▶ Task prompt
Continue the text on athletic recovery foods and supplements, starting after its final sentence.

Foods and beverages marketed to aid in recovery commonly contain a roughly 3-to-1 ratio of carbohydrates to protein to restore depleted glycogen and provide the raw material for muscle repair. One favorite is old-fashioned chocolate milk. A new entrant for muscle recovery is tart cherry juice, which studies suggest may lessen pain and weakness after endurance events by reducing inflammation and oxidative stress.
Another recent trend is the addition of the branched-chain amino acids leucine, isoleucine, and valine. The so-called BCAAs have been used in medical interventions for muscle disorders. They stimulate the building of protein in muscles and may reduce muscle breakdown. A 2015 study showed that 10 weeks of BCAA supplementation improved power output in trained endurance cyclists (Amino Acids, DOI: 10.1007/s00726-015-2125-8).
Antioxidants, omega-3 fatty acids, and BCAAs also strengthen the immune system. Hard training leaves athletes more susceptible to upper respiratory tract infections than moderate exercisers. A 1990 study of runners signed up for a marathon showed that those who competed in the race were six times as likely to report an infection comparedwith those who missed the race (Br. J. Sports Med. 2005, DOI: 10.1136/bjsm.2004.017194).
The most common drawback of performance foods and supplements is that they may be a waste of money. They tend to be pricey, commonly costing around $85 for a month’s supply, and they may not work for all athletes. Products that have been shown to boost endurance in young men may not have the same benefit for older women, for example.
Another concern is that new or uncommon substances may not have a track record for safety, Saint Louis University’s Weiss warns. In particular, ingredients that purport to build muscle and burn fat can cause unwanted health effects.
In 2004, FDA banned the stimulant ephedra from dietary supplements because it was shown to raise blood pressure. One new herbal ingredient on the market, p-synephrine, made from the bitter orange fruit, has a similar structure to ephedra.
And athletes must make sure that anything they consume does not contain performance-enhancing substances banned by their sports’ governing bodies. Third-party certifiers such as NSF International test products for banned substances, which can appear because of cross-contamination at manufacturing plants.

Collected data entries

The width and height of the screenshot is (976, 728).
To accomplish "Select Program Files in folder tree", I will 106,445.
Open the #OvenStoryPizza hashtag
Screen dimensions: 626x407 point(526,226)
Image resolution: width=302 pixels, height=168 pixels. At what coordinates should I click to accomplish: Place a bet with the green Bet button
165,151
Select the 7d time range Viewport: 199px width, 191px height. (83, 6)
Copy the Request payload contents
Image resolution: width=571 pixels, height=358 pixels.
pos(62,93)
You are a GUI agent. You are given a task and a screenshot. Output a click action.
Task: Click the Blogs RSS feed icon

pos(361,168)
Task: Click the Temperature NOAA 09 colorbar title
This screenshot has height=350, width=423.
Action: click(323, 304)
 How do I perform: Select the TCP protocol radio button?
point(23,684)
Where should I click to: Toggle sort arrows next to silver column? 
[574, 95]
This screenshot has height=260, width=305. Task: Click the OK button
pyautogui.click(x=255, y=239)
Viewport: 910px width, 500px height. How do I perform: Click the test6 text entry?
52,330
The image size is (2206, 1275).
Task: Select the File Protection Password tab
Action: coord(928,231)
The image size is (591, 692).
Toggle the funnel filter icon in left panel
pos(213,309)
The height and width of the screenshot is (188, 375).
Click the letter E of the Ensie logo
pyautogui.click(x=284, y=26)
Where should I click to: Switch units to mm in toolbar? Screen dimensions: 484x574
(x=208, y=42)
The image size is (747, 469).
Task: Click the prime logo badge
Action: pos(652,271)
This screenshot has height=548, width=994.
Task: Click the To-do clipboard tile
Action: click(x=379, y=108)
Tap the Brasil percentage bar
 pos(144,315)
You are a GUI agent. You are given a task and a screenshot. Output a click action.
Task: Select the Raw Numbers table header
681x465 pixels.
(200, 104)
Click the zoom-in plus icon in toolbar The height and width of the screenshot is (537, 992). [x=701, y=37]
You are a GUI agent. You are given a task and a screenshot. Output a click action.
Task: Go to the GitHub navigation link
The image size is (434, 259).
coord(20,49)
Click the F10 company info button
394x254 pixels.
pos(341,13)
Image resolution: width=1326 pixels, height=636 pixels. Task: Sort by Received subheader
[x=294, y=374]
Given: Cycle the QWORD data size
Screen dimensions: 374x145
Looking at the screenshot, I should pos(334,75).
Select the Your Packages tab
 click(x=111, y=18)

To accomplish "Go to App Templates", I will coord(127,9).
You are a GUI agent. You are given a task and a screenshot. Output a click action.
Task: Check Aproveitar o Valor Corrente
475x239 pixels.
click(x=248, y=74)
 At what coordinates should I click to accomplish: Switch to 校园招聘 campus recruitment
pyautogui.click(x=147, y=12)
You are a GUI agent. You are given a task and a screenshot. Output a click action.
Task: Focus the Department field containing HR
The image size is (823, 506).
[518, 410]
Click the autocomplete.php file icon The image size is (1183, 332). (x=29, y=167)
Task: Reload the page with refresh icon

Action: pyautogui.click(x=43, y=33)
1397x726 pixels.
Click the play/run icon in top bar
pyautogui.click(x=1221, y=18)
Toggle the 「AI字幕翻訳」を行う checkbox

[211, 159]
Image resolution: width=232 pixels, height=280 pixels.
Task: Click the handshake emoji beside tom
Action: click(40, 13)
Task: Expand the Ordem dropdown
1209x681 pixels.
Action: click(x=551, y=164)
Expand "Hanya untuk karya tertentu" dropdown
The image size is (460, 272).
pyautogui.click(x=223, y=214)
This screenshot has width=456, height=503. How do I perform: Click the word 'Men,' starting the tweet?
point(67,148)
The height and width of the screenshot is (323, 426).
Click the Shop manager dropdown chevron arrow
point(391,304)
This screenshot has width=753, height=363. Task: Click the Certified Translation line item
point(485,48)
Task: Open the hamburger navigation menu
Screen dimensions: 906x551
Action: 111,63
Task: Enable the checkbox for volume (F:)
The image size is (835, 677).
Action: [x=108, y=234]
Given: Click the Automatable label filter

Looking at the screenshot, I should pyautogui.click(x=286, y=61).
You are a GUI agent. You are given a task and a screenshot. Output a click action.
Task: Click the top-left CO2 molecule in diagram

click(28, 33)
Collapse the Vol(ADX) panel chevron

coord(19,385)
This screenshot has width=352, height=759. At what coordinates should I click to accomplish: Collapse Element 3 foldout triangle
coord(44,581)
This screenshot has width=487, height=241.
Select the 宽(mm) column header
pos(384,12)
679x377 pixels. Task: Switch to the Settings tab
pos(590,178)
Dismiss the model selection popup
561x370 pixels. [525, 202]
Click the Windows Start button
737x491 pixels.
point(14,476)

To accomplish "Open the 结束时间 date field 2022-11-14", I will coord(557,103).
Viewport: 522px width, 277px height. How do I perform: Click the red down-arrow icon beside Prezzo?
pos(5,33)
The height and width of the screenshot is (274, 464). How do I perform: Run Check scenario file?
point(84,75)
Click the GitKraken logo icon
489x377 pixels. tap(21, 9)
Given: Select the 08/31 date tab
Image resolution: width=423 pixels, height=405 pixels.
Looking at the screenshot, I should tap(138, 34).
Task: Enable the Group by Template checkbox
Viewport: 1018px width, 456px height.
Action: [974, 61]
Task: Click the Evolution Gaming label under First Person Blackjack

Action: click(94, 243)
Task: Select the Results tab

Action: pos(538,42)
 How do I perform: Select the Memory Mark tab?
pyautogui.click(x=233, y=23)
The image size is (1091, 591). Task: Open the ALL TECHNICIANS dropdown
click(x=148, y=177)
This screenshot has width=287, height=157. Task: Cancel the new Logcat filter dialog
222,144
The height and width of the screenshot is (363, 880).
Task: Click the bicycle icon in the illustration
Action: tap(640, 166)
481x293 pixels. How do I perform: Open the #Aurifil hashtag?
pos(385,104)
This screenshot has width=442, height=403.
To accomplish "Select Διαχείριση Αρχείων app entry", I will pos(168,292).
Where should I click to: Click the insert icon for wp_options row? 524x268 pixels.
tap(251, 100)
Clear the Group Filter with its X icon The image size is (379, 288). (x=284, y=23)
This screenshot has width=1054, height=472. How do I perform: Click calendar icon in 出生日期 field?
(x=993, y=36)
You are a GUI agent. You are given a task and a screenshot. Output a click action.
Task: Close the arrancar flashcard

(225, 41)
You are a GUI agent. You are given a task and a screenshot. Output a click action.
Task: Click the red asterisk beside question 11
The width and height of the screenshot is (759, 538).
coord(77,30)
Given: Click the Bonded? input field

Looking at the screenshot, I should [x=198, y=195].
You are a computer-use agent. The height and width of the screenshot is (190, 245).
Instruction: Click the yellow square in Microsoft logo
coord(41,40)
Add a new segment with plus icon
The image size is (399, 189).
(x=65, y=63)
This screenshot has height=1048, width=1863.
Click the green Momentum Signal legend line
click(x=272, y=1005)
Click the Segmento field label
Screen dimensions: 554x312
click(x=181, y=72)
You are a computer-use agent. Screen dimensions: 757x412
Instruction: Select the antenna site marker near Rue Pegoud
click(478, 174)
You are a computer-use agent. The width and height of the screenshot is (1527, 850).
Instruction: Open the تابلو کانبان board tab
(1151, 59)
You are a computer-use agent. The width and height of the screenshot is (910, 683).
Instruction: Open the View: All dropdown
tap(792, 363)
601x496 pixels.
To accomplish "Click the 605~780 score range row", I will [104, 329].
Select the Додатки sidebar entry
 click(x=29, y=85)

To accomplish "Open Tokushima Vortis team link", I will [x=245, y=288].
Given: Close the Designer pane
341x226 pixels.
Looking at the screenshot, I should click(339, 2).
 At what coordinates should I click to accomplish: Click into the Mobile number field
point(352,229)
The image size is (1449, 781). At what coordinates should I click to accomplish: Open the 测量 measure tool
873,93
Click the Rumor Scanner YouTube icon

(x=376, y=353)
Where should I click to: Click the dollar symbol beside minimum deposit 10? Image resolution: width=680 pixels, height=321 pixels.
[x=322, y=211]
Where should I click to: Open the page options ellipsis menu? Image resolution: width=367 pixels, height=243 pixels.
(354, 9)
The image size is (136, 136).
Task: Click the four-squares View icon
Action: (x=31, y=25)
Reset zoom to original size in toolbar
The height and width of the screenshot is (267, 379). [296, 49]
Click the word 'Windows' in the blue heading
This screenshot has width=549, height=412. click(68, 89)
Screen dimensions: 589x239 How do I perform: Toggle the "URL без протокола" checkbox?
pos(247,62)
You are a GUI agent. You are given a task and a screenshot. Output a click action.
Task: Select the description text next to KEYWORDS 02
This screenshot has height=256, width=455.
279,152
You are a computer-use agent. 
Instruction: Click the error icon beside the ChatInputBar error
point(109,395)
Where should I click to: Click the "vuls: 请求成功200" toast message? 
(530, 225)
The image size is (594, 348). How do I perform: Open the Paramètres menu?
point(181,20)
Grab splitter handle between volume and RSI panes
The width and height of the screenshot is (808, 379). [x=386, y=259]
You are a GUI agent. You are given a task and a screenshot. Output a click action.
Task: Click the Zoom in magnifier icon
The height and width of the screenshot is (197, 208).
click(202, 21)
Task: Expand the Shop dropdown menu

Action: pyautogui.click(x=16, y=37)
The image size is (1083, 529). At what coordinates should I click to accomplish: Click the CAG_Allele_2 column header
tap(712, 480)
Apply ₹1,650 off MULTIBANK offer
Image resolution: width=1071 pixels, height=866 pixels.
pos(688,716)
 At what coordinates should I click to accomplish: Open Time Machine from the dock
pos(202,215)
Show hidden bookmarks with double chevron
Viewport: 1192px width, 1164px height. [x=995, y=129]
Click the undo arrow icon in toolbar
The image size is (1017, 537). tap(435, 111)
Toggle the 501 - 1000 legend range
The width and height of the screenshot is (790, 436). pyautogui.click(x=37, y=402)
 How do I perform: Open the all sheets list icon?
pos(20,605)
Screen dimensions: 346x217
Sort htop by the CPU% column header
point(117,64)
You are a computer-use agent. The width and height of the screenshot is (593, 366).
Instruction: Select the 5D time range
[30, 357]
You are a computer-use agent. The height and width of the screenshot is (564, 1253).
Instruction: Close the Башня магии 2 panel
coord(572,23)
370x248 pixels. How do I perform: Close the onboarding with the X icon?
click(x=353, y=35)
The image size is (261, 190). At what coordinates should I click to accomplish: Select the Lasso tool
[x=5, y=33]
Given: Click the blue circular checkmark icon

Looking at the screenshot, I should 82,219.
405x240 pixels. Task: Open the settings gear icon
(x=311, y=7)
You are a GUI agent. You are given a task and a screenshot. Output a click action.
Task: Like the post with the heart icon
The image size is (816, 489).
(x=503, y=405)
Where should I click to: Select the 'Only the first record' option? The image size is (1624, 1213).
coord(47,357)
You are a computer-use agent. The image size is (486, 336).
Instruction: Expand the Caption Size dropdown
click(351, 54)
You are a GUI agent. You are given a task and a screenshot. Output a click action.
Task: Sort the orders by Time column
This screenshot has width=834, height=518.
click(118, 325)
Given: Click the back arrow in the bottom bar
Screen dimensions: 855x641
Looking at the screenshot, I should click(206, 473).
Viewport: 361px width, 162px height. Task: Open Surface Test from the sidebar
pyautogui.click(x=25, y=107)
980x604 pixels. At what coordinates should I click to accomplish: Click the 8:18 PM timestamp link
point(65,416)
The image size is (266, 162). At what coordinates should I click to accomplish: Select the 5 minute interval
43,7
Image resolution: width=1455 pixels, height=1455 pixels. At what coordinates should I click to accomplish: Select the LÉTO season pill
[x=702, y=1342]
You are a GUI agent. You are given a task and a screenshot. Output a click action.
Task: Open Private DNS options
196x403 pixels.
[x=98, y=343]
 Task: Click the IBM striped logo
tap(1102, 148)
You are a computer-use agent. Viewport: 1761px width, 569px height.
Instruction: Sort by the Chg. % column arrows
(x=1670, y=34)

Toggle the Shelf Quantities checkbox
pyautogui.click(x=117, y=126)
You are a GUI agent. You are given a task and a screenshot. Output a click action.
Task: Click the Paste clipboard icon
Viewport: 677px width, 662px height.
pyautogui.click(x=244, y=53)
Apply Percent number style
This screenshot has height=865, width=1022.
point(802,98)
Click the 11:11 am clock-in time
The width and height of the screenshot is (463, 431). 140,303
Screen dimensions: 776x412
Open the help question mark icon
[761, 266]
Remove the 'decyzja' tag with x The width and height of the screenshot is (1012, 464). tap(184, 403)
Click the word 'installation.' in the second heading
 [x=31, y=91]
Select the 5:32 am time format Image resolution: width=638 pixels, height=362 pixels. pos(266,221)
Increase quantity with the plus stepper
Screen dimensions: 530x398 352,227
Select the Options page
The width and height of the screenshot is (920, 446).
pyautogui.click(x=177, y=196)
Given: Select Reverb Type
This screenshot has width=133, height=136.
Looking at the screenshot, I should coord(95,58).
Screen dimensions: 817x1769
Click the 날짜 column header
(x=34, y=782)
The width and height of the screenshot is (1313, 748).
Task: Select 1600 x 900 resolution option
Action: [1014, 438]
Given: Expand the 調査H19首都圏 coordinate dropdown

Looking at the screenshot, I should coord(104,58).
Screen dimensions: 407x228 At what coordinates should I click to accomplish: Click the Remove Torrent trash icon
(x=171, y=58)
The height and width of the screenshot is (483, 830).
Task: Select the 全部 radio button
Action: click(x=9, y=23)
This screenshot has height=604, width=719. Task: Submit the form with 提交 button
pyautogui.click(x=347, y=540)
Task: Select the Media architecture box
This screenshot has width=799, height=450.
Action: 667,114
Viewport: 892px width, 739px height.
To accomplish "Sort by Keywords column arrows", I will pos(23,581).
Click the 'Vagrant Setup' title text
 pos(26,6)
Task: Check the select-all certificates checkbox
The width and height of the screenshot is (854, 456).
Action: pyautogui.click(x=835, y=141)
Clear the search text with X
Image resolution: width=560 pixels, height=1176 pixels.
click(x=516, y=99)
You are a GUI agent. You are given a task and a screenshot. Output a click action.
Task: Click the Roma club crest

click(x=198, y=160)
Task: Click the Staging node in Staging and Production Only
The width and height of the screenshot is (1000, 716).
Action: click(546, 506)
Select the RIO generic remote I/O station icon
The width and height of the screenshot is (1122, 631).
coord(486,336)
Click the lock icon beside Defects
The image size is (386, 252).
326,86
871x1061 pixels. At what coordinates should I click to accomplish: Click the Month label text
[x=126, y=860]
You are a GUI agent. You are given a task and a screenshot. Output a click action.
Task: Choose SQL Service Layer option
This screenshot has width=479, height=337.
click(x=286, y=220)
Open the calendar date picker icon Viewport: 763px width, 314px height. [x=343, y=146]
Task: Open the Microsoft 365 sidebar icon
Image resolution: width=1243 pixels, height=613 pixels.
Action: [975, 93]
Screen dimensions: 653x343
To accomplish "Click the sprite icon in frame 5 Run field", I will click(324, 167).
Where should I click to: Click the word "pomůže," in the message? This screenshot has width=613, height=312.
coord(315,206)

▶ Task result
At the University of Nebraska, a team of three sports nutritionists councils the school’s 560 athletes on how to best use foods and supplements and avoid banned substances. “We’re a food-first place. I don’t even talk about other supplements until I know their diet is solid,” says Lindsey Remmers, Nebraska’s director of sports nutrition.
“We do evaluate supplements for athletes. If the science supports it, we’ll recommend it. If not, it’s probably not worth their money,” Remmers says. “There are thousands of different functional ingredients added to foods to appeal to athletes. It’s our job to look through them and be the voice of reason.”
She relies on studies in peer-reviewed journals when making such recommendations. “I look for review articles—I’m not going to judge based on just one study.”
Several Huskers athletes have been trying trendy beet juice and BCAAs, Remmers says. She knows they are taking them but is not ready to advocate for them yet. In addition to reading the literature, she says, she keeps a close eye on her athletes. “Are they getting stronger, faster, or slower, and how do they feel when on the court or out on the field?”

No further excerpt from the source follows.